Today I want to talk about a particular story that turned the religion of Jesus’ day upside down.  You probably already know the story of Jesus and the Samaritan woman at the well. 

Before we begin, I want to point out some facts about the book of John in which this story is told.  John wrote his books later than most of the writers of the New Testament.  Most of the New Testament books were written in 50-60 AD.  It is thought that John wrote his gospel in 85 AD.  This is significant in that the stories that John told were chosen out of all of the stories he could tell to correct problems in the church.  So when we read stories in the book of John, we can see problems that were creeping into the church only fifty years after it was established. 

From the story of the woman at the well, we can see that the church was struggling with accepting the unlikely like Samaritans as equals in Christ. In today’s term the unlikely are no longer a race; they might be former or struggling drug addicts, sex offenders, drunks, the homeless, or some other person that we think God could never help.  Saying that a group of people cannot be transformed by the story of Jesus through His people living as Him is just wrong.  History reveals unlikely person after unlikely person who has surrendered their lives to Jesus. 

When I googled “God took the unlikely and made him into a servant” – I just want to note that is what I googled - I came to a page that was a former porn star who had given her life over to Jesus and was working with other porn stars to help people into a healthy relationship with God and a way out of the industry.  No matter where we are at in life, what terrible acts we have done, God offers forgiveness, reveals to us the worth He created us with, and is willing to use us to bring about His will.  No groups of people, whether they are Samaritans or Christian killers, like the stories in the Bible, or the modern day equivalents of people that society looks down on like porn stars, sex offenders, drug addicts, or whatever group of people we might hate, are too far from God to be forgiven and transformed. 

Alice Cooper was the first musician “to combine vaudeville and rock ‘n’ roll, inventing a genre that has since been emulated by such groups as KISS, Ozzy Osbourne, and Marilyn Manson.”    He became a Christian in the 80s but never did the Christian music scene; he just claims to be a musician who is a Christian rather than a Christian musician.  He said in an interview, “"I've had a couple of people that were friends of mine that I've talked to that have vocally said they have [accepted Christ]. I have talked to some big stars about this, some really horrific characters ... and you'd be surprised.
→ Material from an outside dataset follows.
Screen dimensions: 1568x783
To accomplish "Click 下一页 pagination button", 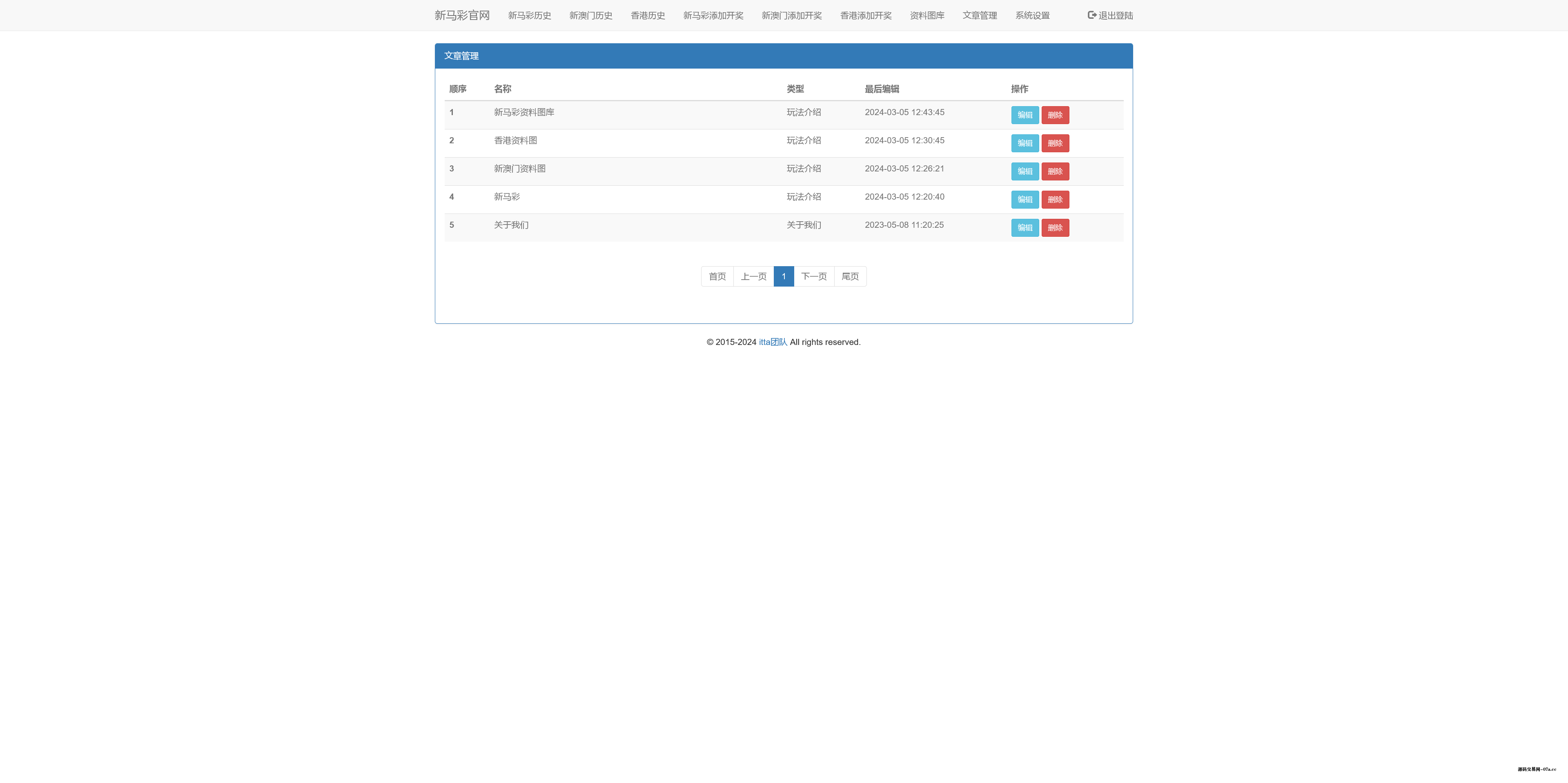I will click(814, 276).
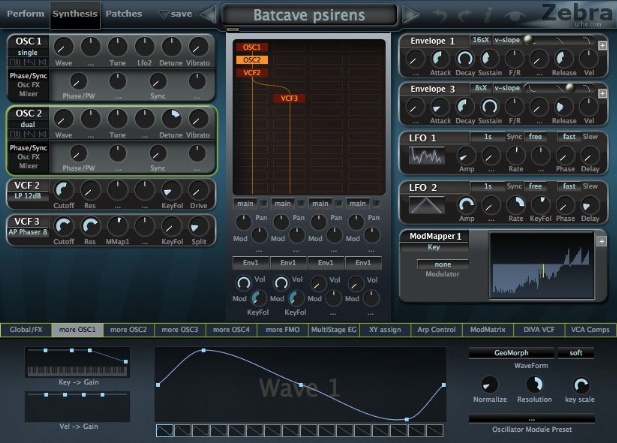Open the ModMatrix tab
The height and width of the screenshot is (443, 617).
coord(489,329)
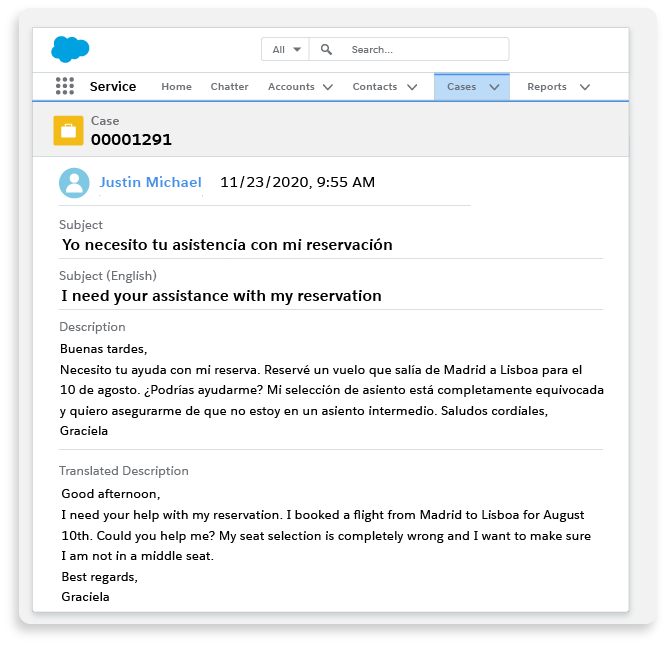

The ones that you would think are the furthest gone are the ones that are more apt to listen."  He also said, “"'I was one thing at one time, and I'm something new. I'm a new creature now. Don't judge Alice by what he used to be. Praise God for what I am now.'" 

As Christians and churchgoers, we have a sinful tendency to not forgive or forget people’s past, especially those in the church who might not have such a tarnished past.  We need to realize that God is a God who loves to heal the forgotten and bring the unlikely back to his purpose.  We can’t read the Gospels and avoid seeing that Jesus is for the unlikely.  The sinners.  People, if we’re honest with ourselves, like you and me.